Protein Prenylation - The Anchor of Life
Protein prenylation is a post-translational modification that consists of the attachment of 15 or 20 carbon isoprenoids to specific cysteine residues positioned near the C-termini of proteins. In a eukaryotic cell, there are several hundred prenylated proteins including most members of the Ras superfamily and heterotrimeric G-proteins; the prenyl group serves to anchor these proteins in the membrane so that they are positioned to interact with cell surface receptors either directly or via adaptor proteins. This means that essentially all signaling processes in eukaryotic cells require the participation of prenylated proteins for everything ranging from the regulation of cell division to stem cell differentiation and development. Beyond biological significance, the critical role of prenylated proteins also makes them important targets for the design of new therapeutic agents for a variety of diseases.
Research in the Distefano Group
Works in the Distefano Group on protein prenylation is focused in two areas: Chemical Biology and Biotechnology Applications. In pursuit of those studies, members of the group perform a variety of different types of experiments including chemical synthesis, biochemistry, proteomics, cell culture and animal-based work. The goal of these works is to gain insight into protein prenylation that can be used to advance biology and develop new therapeutic approaches for a broad range of diseases including cancer, Alzheimer’s disease and infectious disease.
Research Highlights
MDD Group News
Pa Thao Presents Research at the 2019 Pathways to Research Program Symposium
Undergraduate Pa Thao presented her work on "Exploring the differences among statins on enhancing metabolic and in vitro labeling of prenylated proteins using isoprenoid probes" at the 2019 Pathways to Research Program Symposium. This summer program allowed Pa to focus full time over the summer on this project. She and graduate student mentor Kiall Suazo are in the process of assembling a manuscript that reports the results of this work for publication.

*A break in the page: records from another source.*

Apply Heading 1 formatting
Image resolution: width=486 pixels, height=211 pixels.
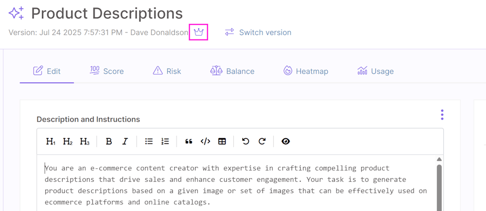51,141
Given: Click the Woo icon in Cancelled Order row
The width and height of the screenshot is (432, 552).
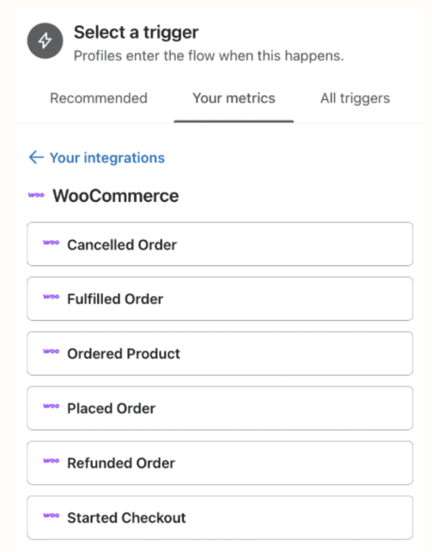Looking at the screenshot, I should (51, 243).
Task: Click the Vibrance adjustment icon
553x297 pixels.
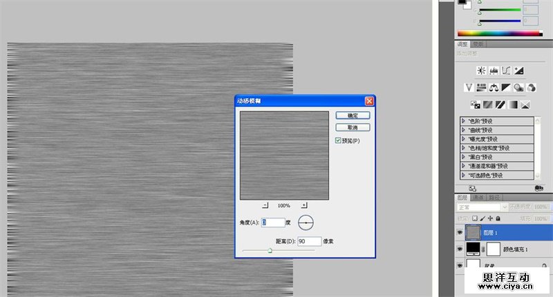Action: tap(469, 87)
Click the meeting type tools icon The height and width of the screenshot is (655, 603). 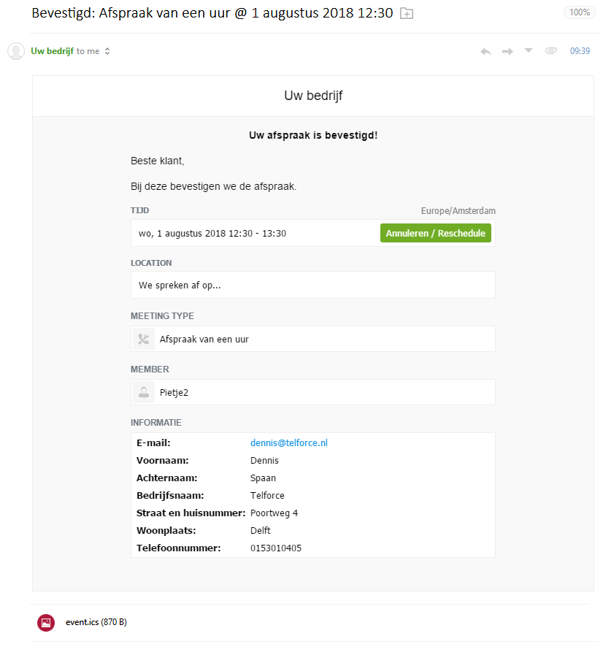coord(144,339)
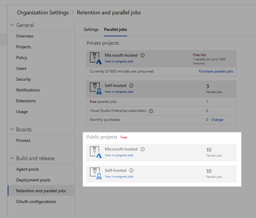Open Agent pools in sidebar

[28, 169]
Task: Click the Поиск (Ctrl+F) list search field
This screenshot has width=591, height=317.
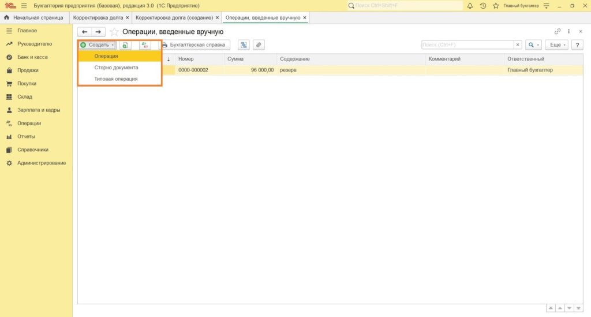Action: [467, 44]
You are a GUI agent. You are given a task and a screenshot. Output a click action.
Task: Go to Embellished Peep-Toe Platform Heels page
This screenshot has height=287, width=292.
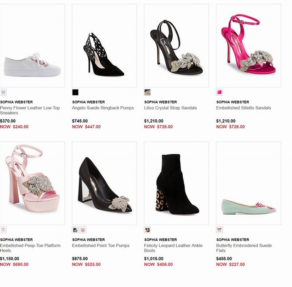pos(30,248)
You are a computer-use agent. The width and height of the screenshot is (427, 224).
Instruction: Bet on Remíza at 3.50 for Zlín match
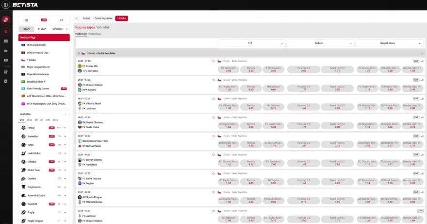click(x=251, y=69)
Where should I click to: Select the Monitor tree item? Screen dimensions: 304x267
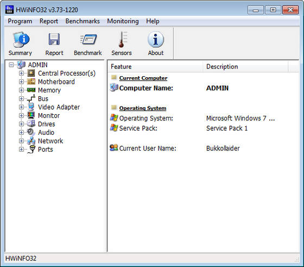point(49,116)
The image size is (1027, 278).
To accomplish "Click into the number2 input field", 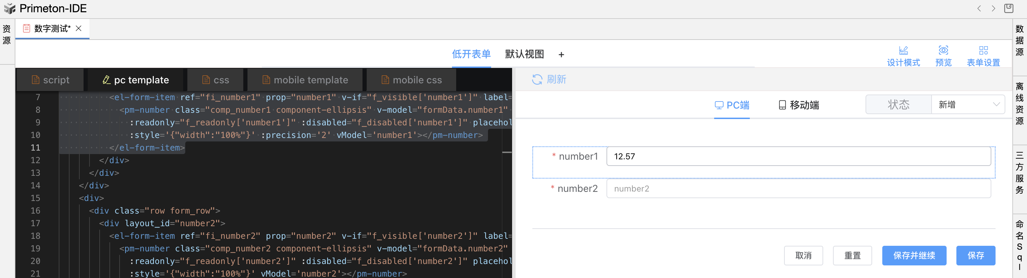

Group Members Attend FASEB Conference on Protein Lipid Modification
Distefano group members Mina Ahmadi, Shelby Auger, Taysir Bader and Kiall Suazo attended the 2019 FASEB conference on protein lipid modification. This biannual international conference, similar to a Gordon Research Conference, was attended by 86 scientists, physicians, students and fellows from the US and 8 other countries including Canada, China, France, Germany, Great Britain, Poland, Singapore, and Switzerland. This conference allowed an international group of scientists working on protein lipid modification to meet and discuss research in the field for an entire week on the campus of a small college in upstate New York without the distractions associated with a larger urban setting. The scientific presentations reported new discoveries related to the biology of protein lipid modification and how that biology is relevant to a variety of diseases including cancer, Alzheimer’s disease and fungal infections. Recent results from efforts in drug discovery by academic and industrial scientists who attended the meeting were also presented highlighting the importance of this conference for translational research. Discussion among the attendees resulted in the establishment of new collaborations. Mina, Taysir, Shelby and Kiall all presented posters and Taysir won an award for best poster.
Metabolic labeling with alkyne analogue yields functional proteins
In a recent article published in Bioconjugate Chemistry, graduate student Veronica Diaz-Rodriguez and undergraduate Elena Werst, in the research group of Mark Distefano, in collaboration with Erh-Ting Hsu and Professor Christine Hrycyna at Purdue University and Dr. Elena Ganusova and Professor Jeff Becker at the University of Tennessee demonstrate that a‑Factor Analogues Containing Alkyne- and Azide-Functionalized Isoprenoids Are Efficiently Enzymatically Processed and Retain Wild- Type Bioactivity.